Zudem hielt die Kurverwaltung an jenem Freitag ein ganz anderes Thema in Atem: 30.000 Besucher wurden zum „Springworld-Wochenende“ mit „Beach-Dining“ und „Moonlight-Shopping“ erwartet. Dann kam die Nachricht von der Ente. „Das habe ich alles schon gehabt“, sagt Jaletzke. Er kennt sich aus mit Krisen. Als Sprecher des Hessischen Innenministeriums war er im November 1989 einer der ersten am Tatort des Attentats auf Deutsche-Bank-Chef Alfred Herrhausen. 45 Fernsehteams dirigierte der groß gewachsene Mann an jenem Tag mit seiner Stimme, die keine Eile zu kennen scheint. Später war er Krisenberater für große Unternehmen, musste sich mit Erpressern herumschlagen. Ein Profi, der schon fast beängstigend sachlich bleiben kann.

Die Regelungen für das Sperrgebiet nehmen die Timmendorfer ernst. Das heißt: Katzen bleiben zu Hause, Hunde werden angeleint und frisches Geflügel wird weder ein- noch ausgeführt. Der Bauhof der Gemeinde ist dafür zuständig, tote Vögel einzusammeln und in das Landeslabor in Neumünster zu schicken. Notfalls mit bis zu 40 Mitarbeitern. 15 Tiere fanden sie seit November am sieben Kilometer langen Strand und in den beiden Kurparks. Nur eines davon war infiziert.

„Sperrgebiet klingt immer so, als dürfe man das nicht betreten“, meint Jaletzke. Doch davon ist Timmendorfer Strand weit entfernt, wie sich trotz des Seuchenalarms zeigte: Die erwarteten 30.000 Gäste pilgerten übers Wochenende an die Ostsee – trotz unfreundlicher Witterung. Gerade mal 26 von 10.000 Betten wurden storniert, 24 davon aber gleich wieder belegt. Macht unterm Strich zwei leere Betten. Krisenmanager Jaletzke verbucht das als Erfolg.

#### [Bereitgestellte Daten]

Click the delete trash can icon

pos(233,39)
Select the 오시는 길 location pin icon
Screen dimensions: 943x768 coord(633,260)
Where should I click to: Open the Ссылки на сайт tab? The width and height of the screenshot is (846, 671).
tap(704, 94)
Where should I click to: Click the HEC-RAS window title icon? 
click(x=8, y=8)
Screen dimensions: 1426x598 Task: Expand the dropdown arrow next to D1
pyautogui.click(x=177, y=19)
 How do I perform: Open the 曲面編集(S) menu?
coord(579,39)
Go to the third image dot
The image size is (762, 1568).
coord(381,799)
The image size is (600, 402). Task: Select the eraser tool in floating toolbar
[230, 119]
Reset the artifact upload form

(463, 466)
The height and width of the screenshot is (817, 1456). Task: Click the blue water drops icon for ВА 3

#### [Arbeitsauftrag 1]
Entnehmen Sie dem Text über Timmendorfer Strand wortgetreu die Passage von „Die Regelungen für“ bis einschließlich „davon war infiziert.“.
#### [Arbeitsauftrag 2]
Warum verbucht Jaletzke das Wochenende laut dem Text über Timmendorfer Strand als Erfolg? Antworten Sie in ein bis drei Sätzen.
#### [Arbeitsauftrag 3]
Beantworten Sie anhand des Textes über Timmendorfer Strand folgende Fragen:
(a) Wohin schickt der Bauhof der Gemeinde die eingesammelten toten Vögel?
(b) Wie viele tote Tiere wurden seit November gefunden, und wie viele davon waren infiziert?
(c) In welchem Monat und Jahr war Jaletzke am Tatort des Attentats auf Alfred Herrhausen?

#### [Antwortfeld 1]
Die Regelungen für das Sperrgebiet nehmen die Timmendorfer ernst. Das heißt: Katzen bleiben zu Hause, Hunde werden angeleint und frisches Geflügel wird weder ein- noch ausgeführt. Der Bauhof der Gemeinde ist dafür zuständig, tote Vögel einzusammeln und in das Landeslabor in Neumünster zu schicken. Notfalls mit bis zu 40 Mitarbeitern. 15 Tiere fanden sie seit November am sieben Kilometer langen Strand und in den beiden Kurparks. Nur eines davon war infiziert.

#### [Antwortfeld 2]
Trotz des Seuchenalarms und unfreundlicher Witterung kamen die erwarteten 30.000 Gäste übers Wochenende an die Ostsee. Von 10.000 Betten wurden nur 26 storniert, 24 davon aber gleich wieder belegt, sodass unterm Strich nur zwei Betten leer blieben.

#### [Antwortfeld 3]
(a) In das Landeslabor in Neumünster.
(b) 15 Tiere, davon war nur eines infiziert.
(c) Im November 1989.